Everything needed to be clarified. With hindsight I feel it was good in one way, because you have to protect young riders, but at the same time this unwillingness to explain things was dangerous. Because when you don’t get an explanation, you understand what you want to: you fantasise. At least when you are told honestly about something you can think it through and make a choice in total knowledge of what is involved.
Let’s ask a question which is on everyone’s lips. When my career was over, there were journalists who told me that it was widely talked about. I’ve heard it said that drug taking was a common thing in Guimard’s teams and that he himself incited the riders to do it. It’s completely untrue. It’s a pathetic thing to say. Saying that everyone took anything and everything is ridiculous. It is so far removed from what I saw people doing that I am ashamed people can sum up an era so naively. The more so because in our day – and I have to be clear about this – most of the drugs that were ‘on the market’ for sportsmen (not just cyclists) were detectable in drug tests and there were enough positive tests to prove it. It was only at the start of the 1990s that ‘miracle’ drugs such as erythropoietin – EPO – appeared in sport. Everyone who has dug around a bit knows that you can’t compare the two eras.
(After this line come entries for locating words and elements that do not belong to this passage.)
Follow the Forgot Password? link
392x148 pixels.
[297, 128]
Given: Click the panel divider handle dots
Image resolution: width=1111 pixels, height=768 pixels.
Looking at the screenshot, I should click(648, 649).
Here is the truth in two sentences:
In my day, doping methods were derisory and the riders’ exploits were massive.
For the last fifteen years or so, it has been the other way round: there is a huge number of ways in which riders can dope, and any exploits are derisory.
In the years when I raced, drug taking was not universal. There were still a lot of races being won ‘on mineral water’. What did ‘preparation’ mean? There were two definitions. Firstly, there was training, physical ability, diet, rest. Then there was drug taking, which you can’t even describe as scientific because it was so unproven and primitive. The riders came to it naturally, as soon as a rider was a new professional, and they would experiment by themselves to see what suited them and what didn’t. Of course, the directeurs sportifs would always ask the same question: ‘What are you doing at the moment?’ That meant: ‘What are you using?’ But it didn’t always refer to drug taking but also to vitamins, supplements to restore imbalances in this or that. But lying underneath there was always the question: ‘Are you preparing properly?’ There, they were definitely talking about stuff which made you go faster. If you wanted to be the best, you had to learn to improve in every area. And obviously drugs were part of the panoply. At the very least, the riders made sure they were informed. And then made a decision. That’s the ‘cycling way’. That’s what faire le métier means. Do the job the best way you can.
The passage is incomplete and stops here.